Gov. Paul LePage told two Republican lawmakers Monday that he planned to take a 10-day vacation despite the intense budget negotiations and a state government shutdown, but his spokeswoman later said,”No, he is Maine’s chief executive and will not be leaving.”

The spokeswoman, Adrienne Bennett, did not address the contradiction between her emailed response to questions Monday evening and what LePage told Senate President Michael Thibodeau and Sen. Roger Katz. Bennett did not respond Monday to an email asking why the governor told the lawmakers he was leaving, if he actually intended to go or whether he changed his mind about taking a trip.

Earlier in the day, LePage spokesman Peter Steele had denied Twitter reports about the vacation, saying it was “100% fake news.”

Late Monday, Katz reiterated that the governor clearly told him he planned to go on vacation.

“He could not have been more clear that he was leaving tomorrow morning for about 10 days,” Katz said. “There was no nuance and no ambiguity about that.”

Katz and Thibodeau reported Monday morning that LePage called them to advise them that he was leaving the state.

“He called the Senate president and Sen. Katz this morning to say he was leaving the state to go on vacation,” Thibodeau spokeswoman Krysta West said Monday.

West said Thibodeau, R-Winterport, told her about the call.

Katz said he got a “very cordial call” from the governor, who said he was leaving the state Tuesday.

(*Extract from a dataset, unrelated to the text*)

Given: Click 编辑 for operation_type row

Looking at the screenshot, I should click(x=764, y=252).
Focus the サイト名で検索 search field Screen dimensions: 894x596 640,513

Katz said LePage reiterated his position that if the budget stripped out the increase in the lodging tax, he would sign it.

“But he was leaving tomorrow for around 10 days and if we didn’t do that (strip out the hike in the lodging tax), he would not sign it and we would remain shut down for 10 days,” Katz said. “He was polite, but clearly he was resolute.”

LePage told WCSH-TV that his remarks were misinterpreted, and that he was actually referring to his pen vacationing, referring to his refusal to sign any budget that includes a tax increase.

The news that LePage said he was planning to take a vacation during a state budget shutdown was paired with reports out of New Jersey that Gov. Chris Christie and his family visited a beach closed to the public because of a budget-related government shutdown in his state, prompting outrage.

At a news conference Monday afternoon in Augusta, Democratic House Speaker Sara Gideon, who heard about the LePage phone calls to the two lawmakers, criticized the idea of the governor going on vacation.

“I can’t imagine having the responsibility of being elected by all of the people in this state, forcing a shutdown and then threatening to continue to hold us in a shutdown and announcing that ‘I will leave the state.'” Gideon told reporters. “It is the biggest abdication of responsibility that I have ever witnessed, and every person in this state should be absolutely outraged by it.”